One has to look at evidence and one has to realize that not every downturn is exactly the same to make sense of the Keynesian claim in any given circumstances. I’ve yet to see a Keynesian admit that any downturn is ever caused by anything but insufficient aggregate demand; if it were not against Obama’s political interests, I think they’d claim that the Japanese tsunami was the result of insufficient aggregate demand.
But a lot of RBCers and some Austrians seem unwilling to recognize any evidence of these coordination problems.
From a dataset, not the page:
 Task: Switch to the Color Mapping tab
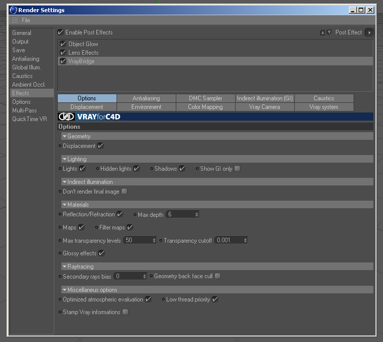click(205, 107)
When I see CEOs saying they’re holding back on investment and hiring because of the uncertain jobs picture and today’s high unemployment, or I see long lines of people showing up to massively oversubscribe publicized job opportunities, those are evidence–not conclusive evidence, but evidence–that Keynesian-style coordination problems are responsible for part of the current unemployment and sluggish growth.
That said, the Reinhart-Rogoff data, the huge structural shocks in housing, the creative destruction the Internet is visiting on all sorts of service businesses, and the surge of anti-enterprise regulation persuade me that the demand-coordination problem is a short-term and smaller issue layered on top of bigger and more fundamental structural conditions. Greater public consciousness of the government’s precarious balance sheet also makes Ricardian equivalence more of a factor. An unprincipled interventionist government looking to juice the economy short-term would probably do better by selectively abrogating private debt contracts than by another round of fiscal “stimulus.”
9.
Peter Klein | 21 August 2011 at 9:07 pm
“But the OP seemed to be asserting that the idea of idle resources, or a potential-actual GDP gap, was a basic logical fallacy. It isn’t.”
Depends what you mean by “basic logical fallacy.” If it means “can I construct a formal model in which….” then I agree, there’s nothing logically inconsistent about Keynesian-style coordination failure. But I am not sure the concept is operationally meaningful. The OP was suggesting that, from a subjectivist point of view, we can’t define potential GDP, because “maximal” or “efficient” employment of a resource makes sense only from the point of view of the actor. That’s all.